10 Ala. 149 | Ala. | 1846
We think it altogether clear, even if the bill had disclosed a case proper for equitable interposition, that no final decree should have been rendered for the complainant, without first making the commissioners of the 16th section a party. But as a reversal for defect of parties would make it necessary to send the case back, we will inquire into the equity of the bill.

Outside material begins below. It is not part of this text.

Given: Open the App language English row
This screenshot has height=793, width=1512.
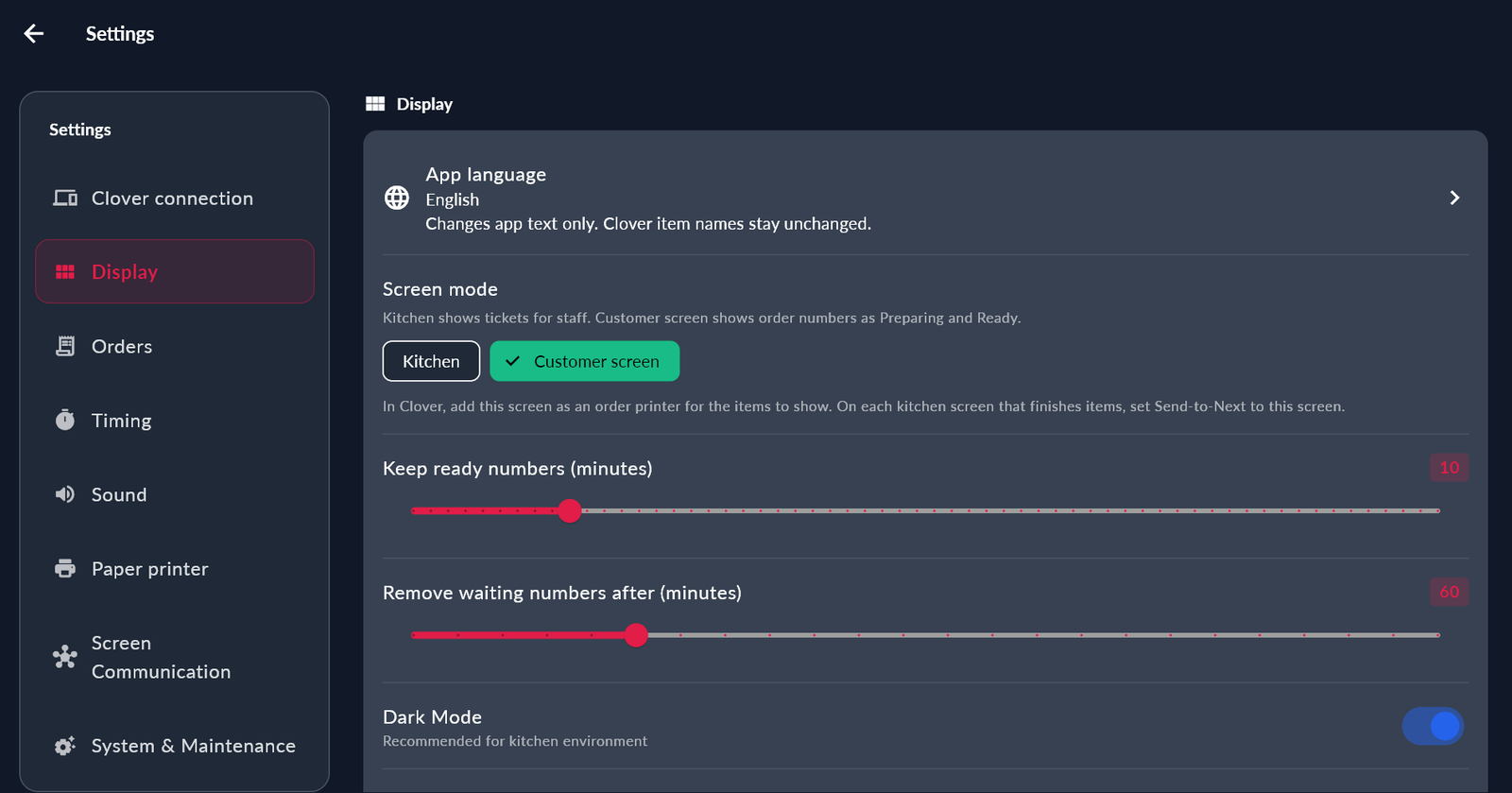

A statute passed in 1828, made it the duty of the school commissioners of the several 16th sections, to hold an election to ascertain the sense of the “ qualified electors who may be inhabitants of the township, respecting the sale of their 16th section,” and to “certify the result to the judge of the county court of the proper county,” or if there be no judge in office, then to the clerk. And where a. majority of the “ qualified electors” have chosen to sell the 16th section, and the election has not been contested and set aside within twenty days after it was holden, it is the duty of the judge of the county court, and of the clerk, &c. to issue an order of sale to the commissioners, who shall, on the reception thereof, cause, &c.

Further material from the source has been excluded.